Blog Challenge: Day 9


Today’s challenge is to write about your least favorite childhood memory.  For me, this is easy.  Not because the memory is easy.  It is my most painful memory, and this is perhaps the most difficult thing I’ve ever written.  But it’s easy in the sense that I don’t have to figure out what to write about.

When my dad turned 40 we threw him an “Over the Hill” birthday party.  Everything was decorated in black and featured tombstones with the letters “R.I.P.”  I have a photo of him standing in front of a cake, me holding his hand, while pointing to the tombstone with a goofy smile on my face.  It was all a great joke.

Until a few months later when he woke up in the middle of the night with what he thought was a migraine.  A migraine so terrible he told my mother to either shoot him in the head or take him to the ER.  That night our lives changed.  We learned that he had brain cancer and had six months to live.  And bad memories started piling up on each other like stinking garbage in the dumps of Rio.

There were memories of him seizing on the floor in our kitchen, while I sat by his head, watching helplessly.  Memories of him trying to carry my baby sister down the stairs in our home–we were all so terrified he would drop her, but none of us wanted to tell him he couldn’t hold his baby girl when every time might be the last.  Memories of a hospital bed being rolled into our living room as a makeshift bedroom was erected next to the front door.  Memories of well-meaning hospice workers handing me ridiculous books about kids who had leukemia, which I read diligently and catalogued under terrors that my father would endure.  Memories of us four kids being split up and sent to different homes to live as six months stretched into eighteen months and my mom dashed between work and the hospital an hour away that had become his new home.  Memories of visiting him in that cold hospital room when he looked like a different man.  When he could no longer speak.  When he didn’t even know who I was anymore.

But the worst memory, the memory that still haunts me, is that day my pastor sat beside me on the porch swing at his house.  I was staying with him and his family, and he was getting ready to leave for the hour long drive to Peoria where my father was.  He was going to visit dad and wanted to know if I’d like to come along.  I was playing with his daughter and I was having fun–escaping, for a few hours, the pain of being daddy’s little girl when daddy no longer remembered who you were.

“There’s no pressure,” he said, “you can stay here and play.”  And I so I choose to stay, and for a few hours I forgot about the pain.  I filled my eleven year old head with dolls and toys and other nonsense.

That day my father died.

That day when I choose not to go, when I choose to have fun . . .  That day was my last chance to see him, to hold him, to tell him that I loved him and I would always be his little girl.  That day I made such a cheap, meaningless choice.  And it is one I can’t seem to forgive myself for.


You can read about my friend Karla’s memory here.



6 responses »

  1. This is so sad!
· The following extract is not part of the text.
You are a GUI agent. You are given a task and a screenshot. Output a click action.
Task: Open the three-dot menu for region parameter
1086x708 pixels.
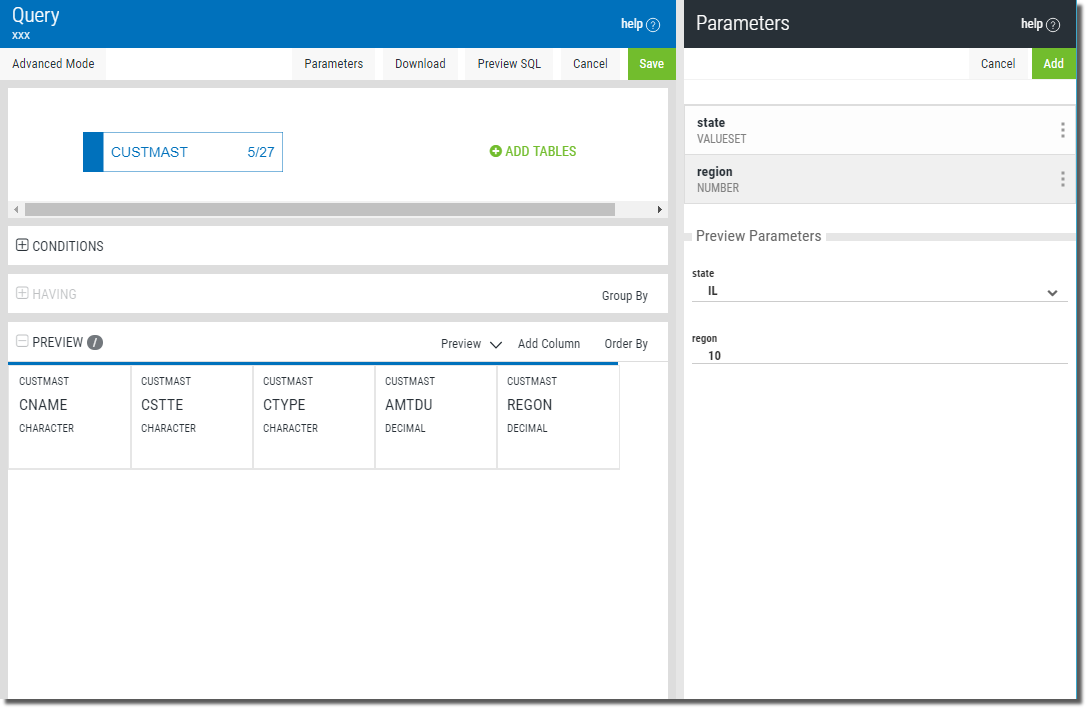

I am sorry you had to go through that and deal with that guilt. I had a similar experience with my 10 yr old cousin had Leukemia. We drove to Indiana to see him several times but one trip I decided not to go. It was my sophomore year at Trevecca and I was getting behind in my classes so I let my Dad go alone and when Jason saw my dad the first thing he did was ask where I and my brother were. He died shortly afterwards. I have so much guilt even now. I tell you this story not because it even comes close to comparing with yours, but so you will know what happened to you was neither unique to you or your fault. Disease steals everything from us. And it gives no forewarning. You could not have known. Again, I am sorry that you even have this memory in your heart. You are an incredibly strong person! Hugs!
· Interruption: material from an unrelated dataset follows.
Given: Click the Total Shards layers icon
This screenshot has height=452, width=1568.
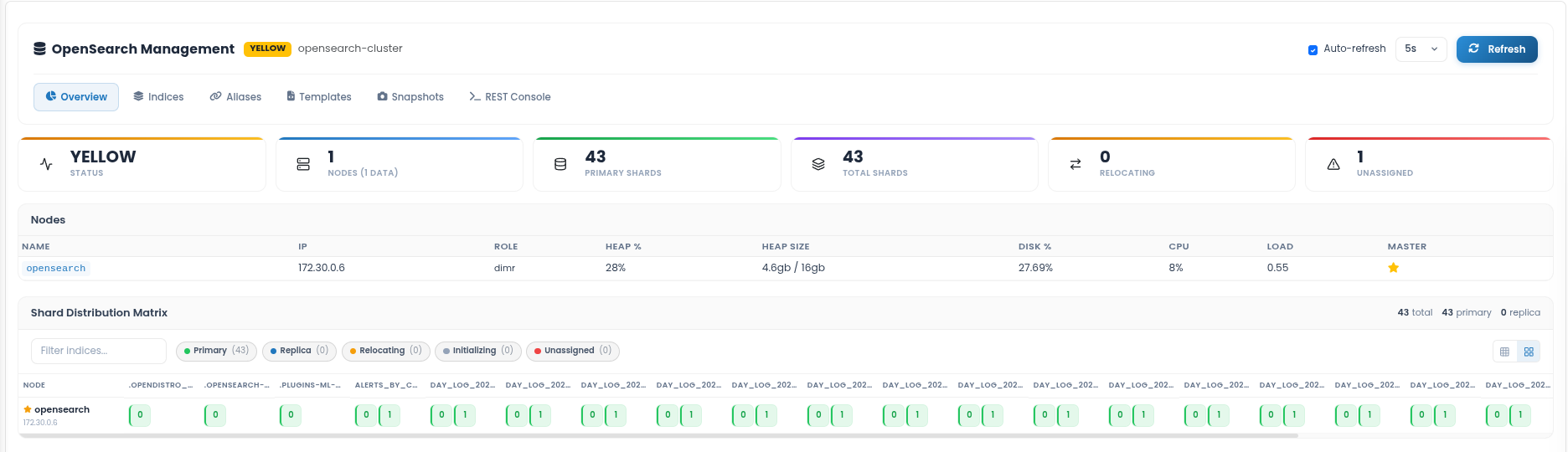Looking at the screenshot, I should coord(818,165).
  2. I don’t want to overstep and I’m sure you’ve heard this before, but I would suspect that your dad would have been happy to know that you were happy. That you were able to be a kid that afternoon and enjoy the day. I’m sorry.

  3. I am so sorry about your Dad. I can relate to you, although I was older, my Dad suffered with Alzheimers. I also made a choice not to go visit him one last time. I just couldn’t go see my Dad in an unconscious state, laying in a nursing home, in hospice care. I knew he would die soon, but I chose to remember him from the last visit with at the nursing home when he could still smile, barely articulate his words, and didn’t know who I was. Sometimes I think that we should hold on to memories of “the better times”. I’ve prayed about this, and talked it through with many family and friends. I also felt guilty, even though I was older, it still hurts so much to lose a parent. Since then I’ve lost my Mom too, who I was very close to. I also lost my brother-in-law last year to brain cancer. He was 63 years old. My oldest sister and he started dating when she was 16, so there isn’t a time I don’t remember him being in our family. He was more like a brother to me. He had a Glioblastoma stage 4 and lived for another year. So I can relate on a couple of levels…my heart goes out to you. I guess all we have are the memories that we have in our hearts.